Here are several notes about the WindowFinalResult#buildTopology function:

  • To consume events, we create a SpecificAvroSerde based on the generated source code in part 3.

  • The serde used to produce aggregated result is a windowed serde. It will store the key but also the window start time.

  • Our custom timestamp extractor is added thank to the Consumed#withTimestampExtractor method.

Then we stream, selectKey and groupByKey and finally apply the Suppress operator.
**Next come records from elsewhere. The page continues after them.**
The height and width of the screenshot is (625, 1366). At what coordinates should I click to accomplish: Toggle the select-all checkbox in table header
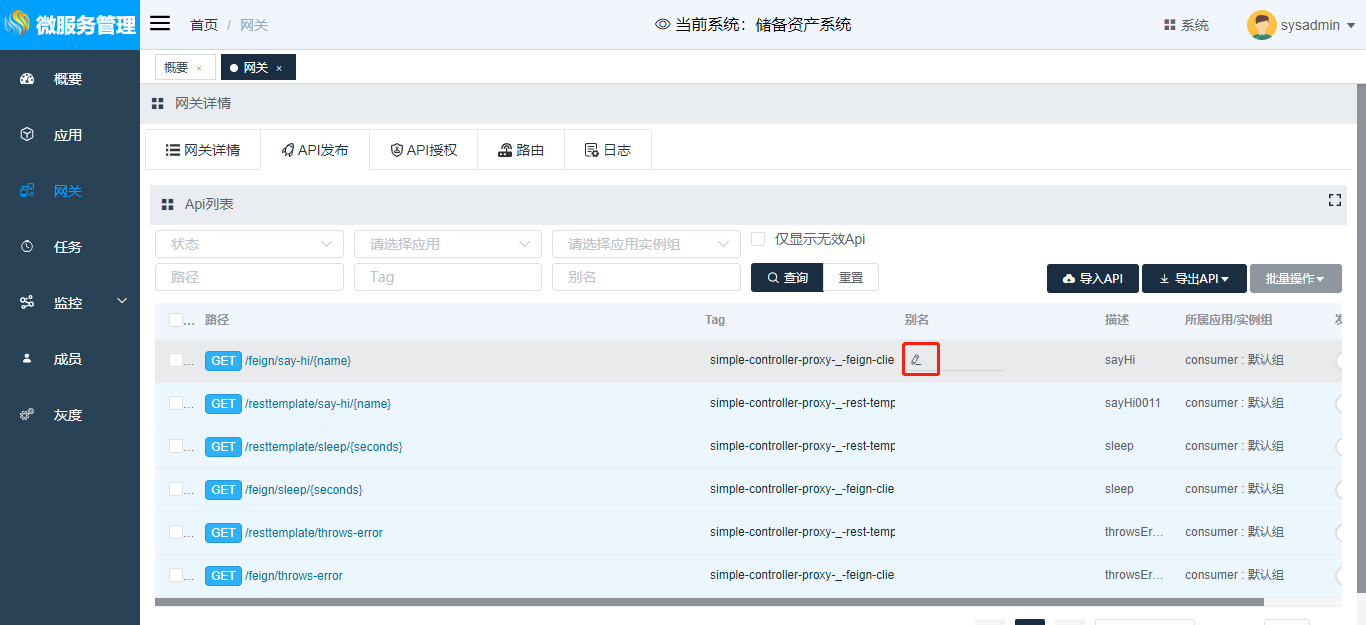[x=176, y=320]
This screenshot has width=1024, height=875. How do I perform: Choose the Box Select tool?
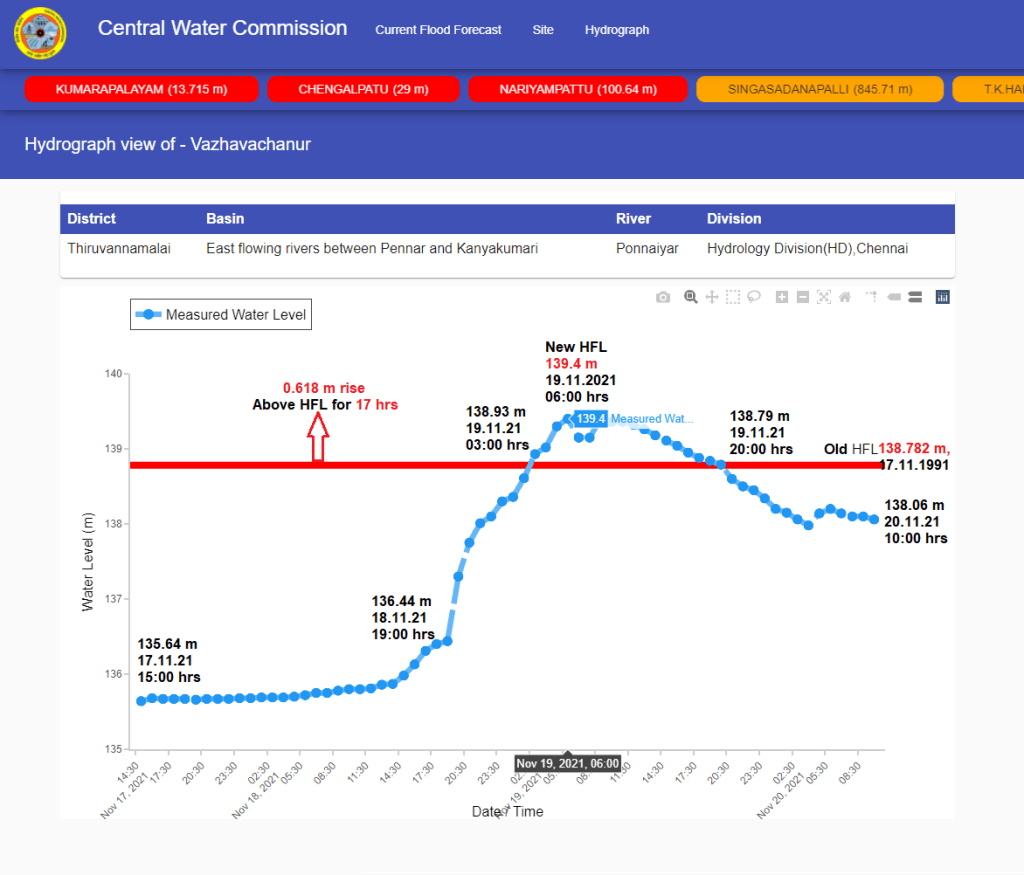[x=733, y=297]

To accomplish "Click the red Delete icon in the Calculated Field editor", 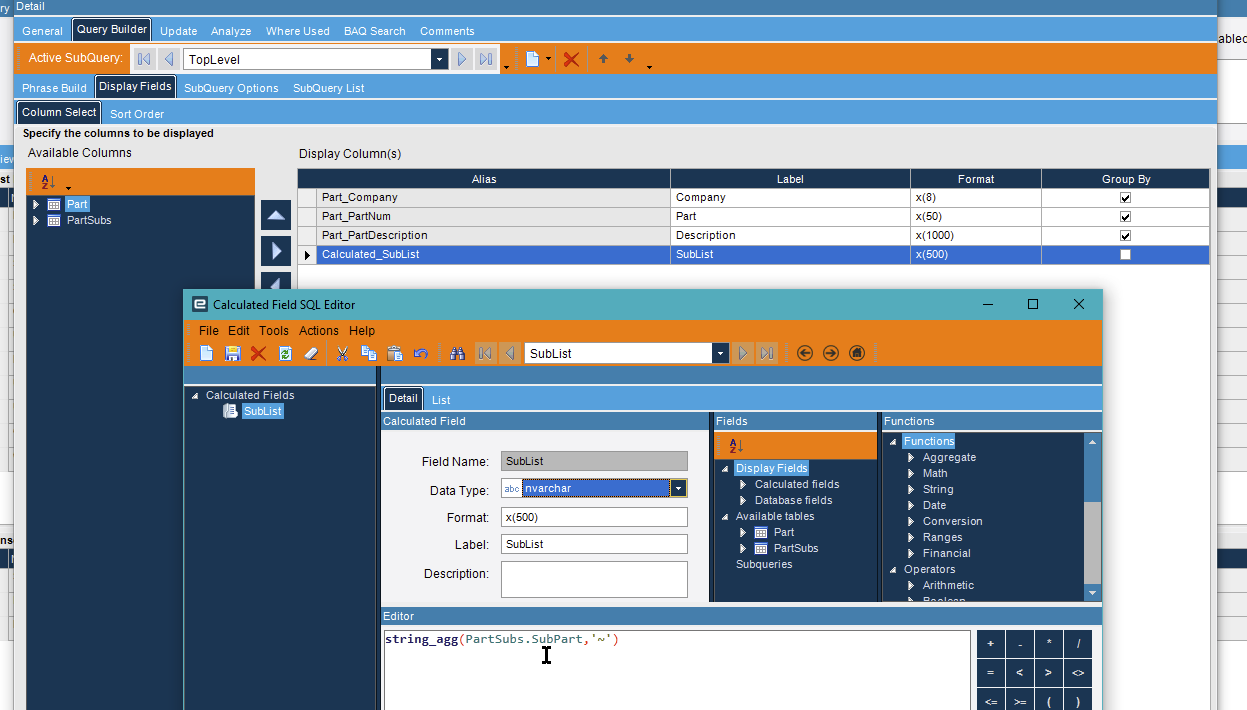I will pos(258,353).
The suppress operator will delete every intermediate change once the grace period is over. By doing so it will also emit the final result

Note: even after suppress operator applied, you will need the next event to advance the stream time and get your result.

Compile and run the Kafka Streams program

8

In a new terminal, use the run gradle task to start the main class LastWindowEvent.

./gradlew run

Note: this will apply the topic creation step and schema publication step before running the app.

Alternatively, you may also build a jar archive and run it with a java command. If you do, don’t forget to create the topics first.

./gradlew shadowJar
java -cp build/libs/kstreams-window-final-result*.jar io.confluent.developer.helper.TopicCreation
java -cp build/libs/kstreams-window-final-result*.jar io.confluent.developer.helper.SchemaPublication
java -jar build/libs/kstreams-window-final-result*.jar #-Dconfig.file=./any-other-conf-file.properties
# OR
# APP_ID=LOCAL_DEV_APP_ID java -jar build/libs/kstreams-window-final-result*.jar

Produce events to the input topic

9

Now we want to send sensor events in a more convenient way to focus on our aggregation result.

In a new terminal, define a produce function and tail the content of temporary file.

set +m
function produce () { echo $1 | docker exec -i schema-registry /usr/bin/kafka-avro-console-producer --bootstrap-server broker:9092 --topic input-topic --property value.schema="$(< src/main/avro/pressure-alert.avsc)" & }

Then, we call the function by passing the correct JSON payload.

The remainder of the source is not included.